**** Stored data ****

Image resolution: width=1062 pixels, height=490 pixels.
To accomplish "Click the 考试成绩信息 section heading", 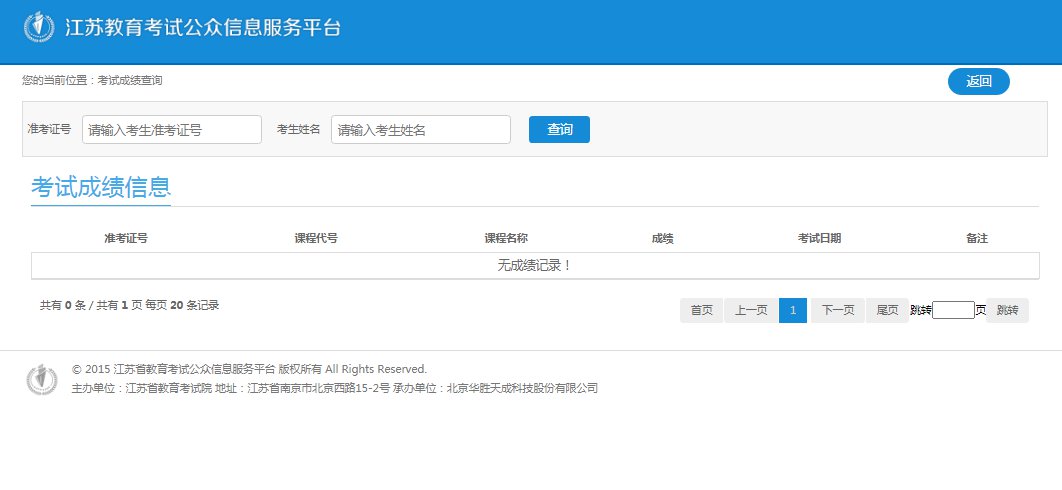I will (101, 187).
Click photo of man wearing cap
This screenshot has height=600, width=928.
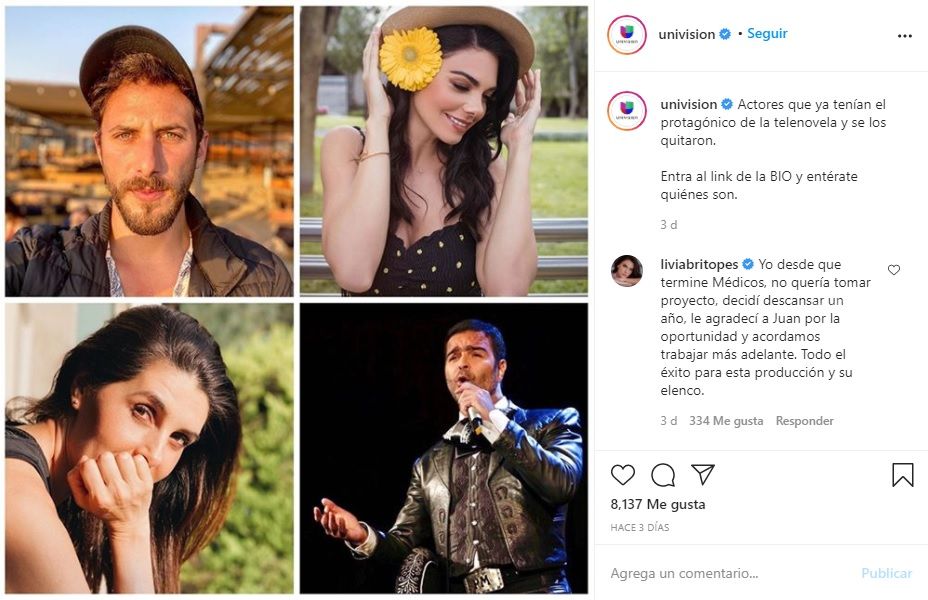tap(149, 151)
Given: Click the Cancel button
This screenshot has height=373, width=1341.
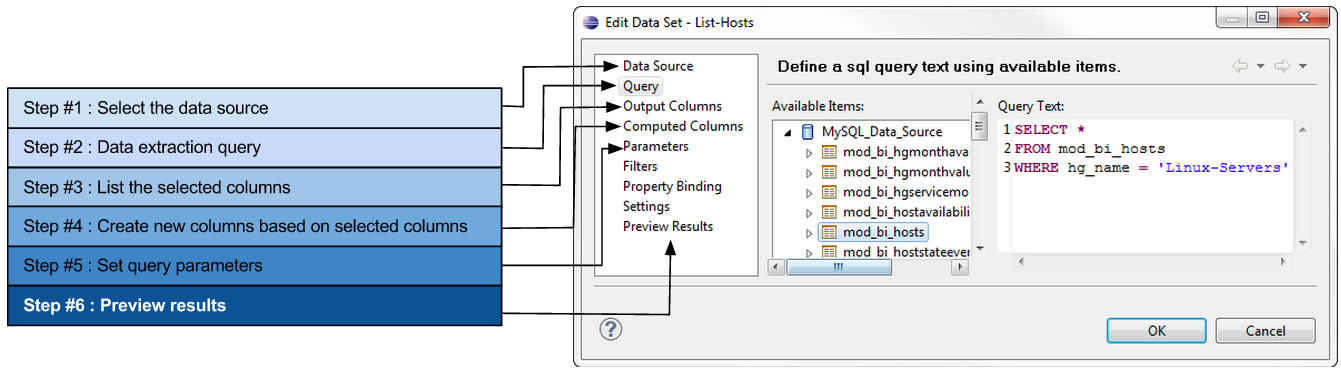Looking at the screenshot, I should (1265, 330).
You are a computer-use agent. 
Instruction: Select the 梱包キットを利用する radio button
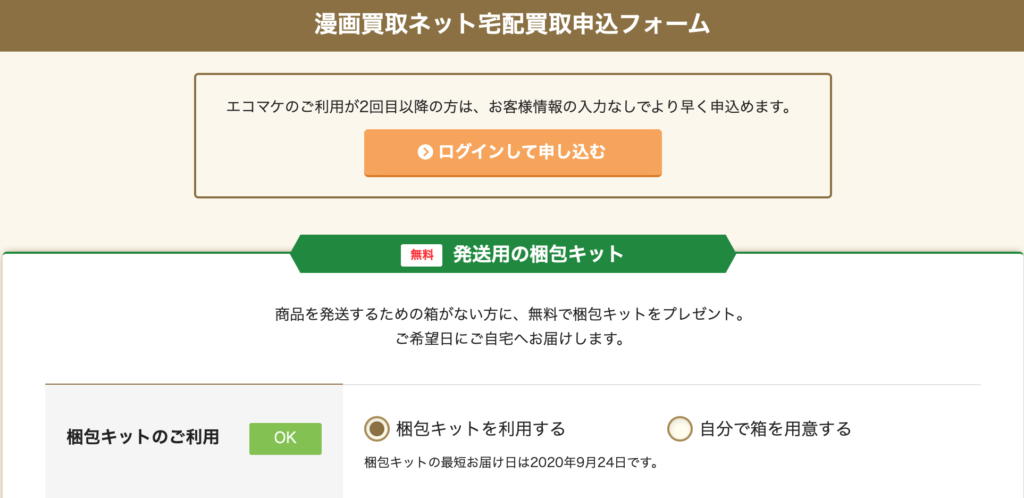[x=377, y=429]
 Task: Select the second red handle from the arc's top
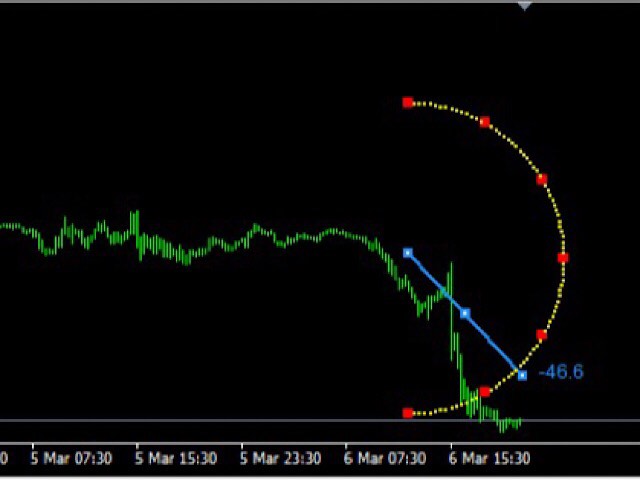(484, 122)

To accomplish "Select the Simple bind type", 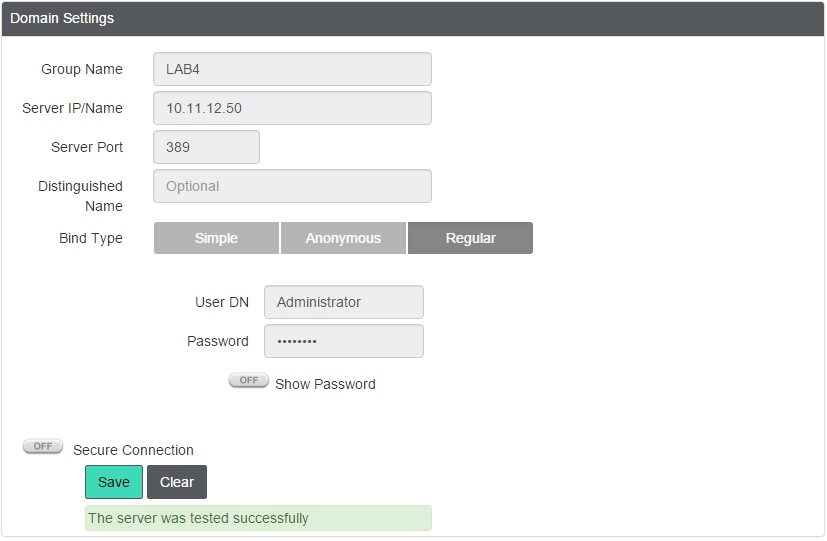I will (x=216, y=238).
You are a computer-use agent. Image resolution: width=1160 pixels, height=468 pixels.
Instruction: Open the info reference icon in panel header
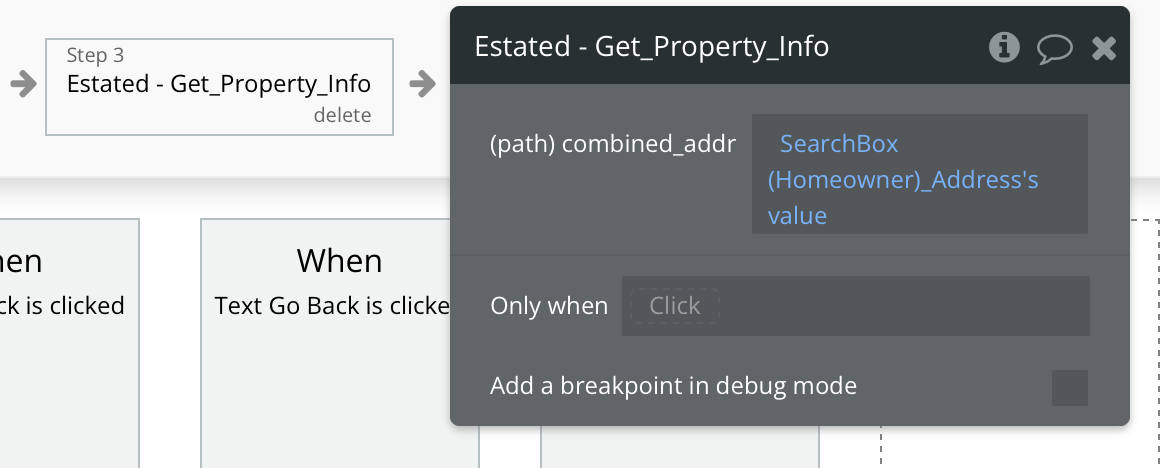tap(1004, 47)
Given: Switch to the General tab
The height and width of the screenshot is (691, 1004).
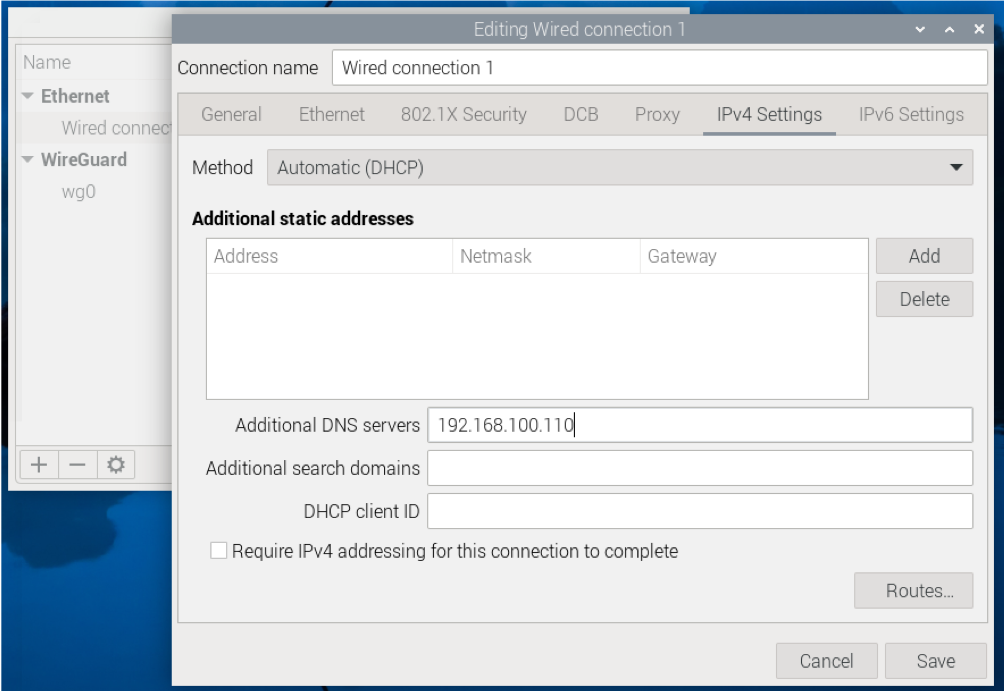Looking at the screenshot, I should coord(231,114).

****
**** Stored data ****

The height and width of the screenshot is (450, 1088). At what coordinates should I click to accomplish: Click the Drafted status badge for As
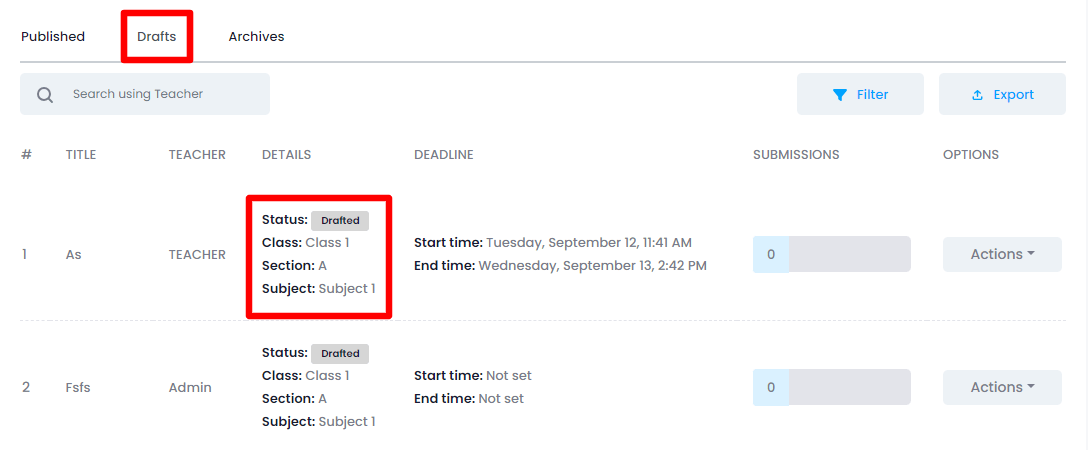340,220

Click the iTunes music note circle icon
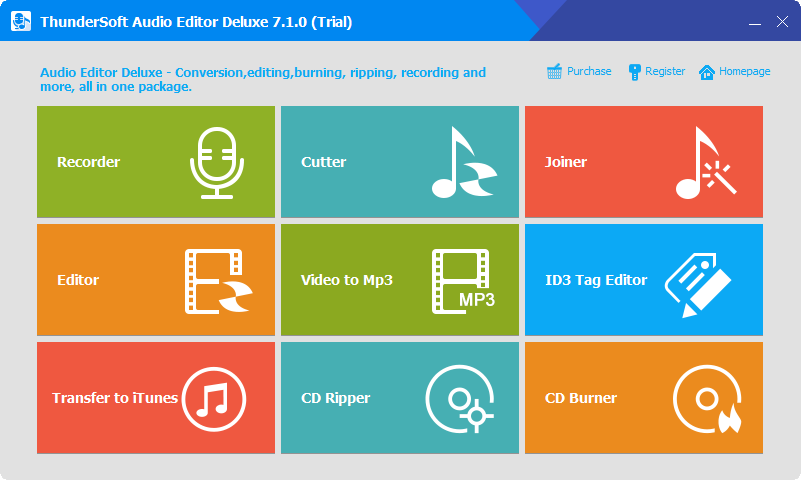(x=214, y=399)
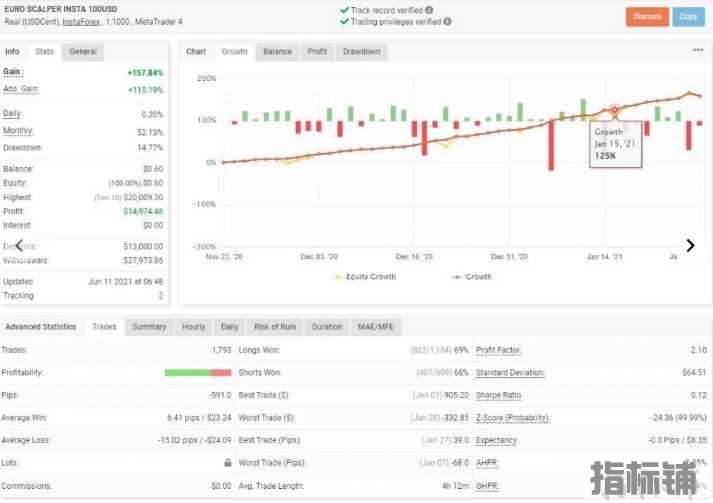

****

■ Your goal
Of the lines above, show those in which "Given" appears.

■ Solution for this task
Given: Click the Cancel button
Given: Switch to the General tab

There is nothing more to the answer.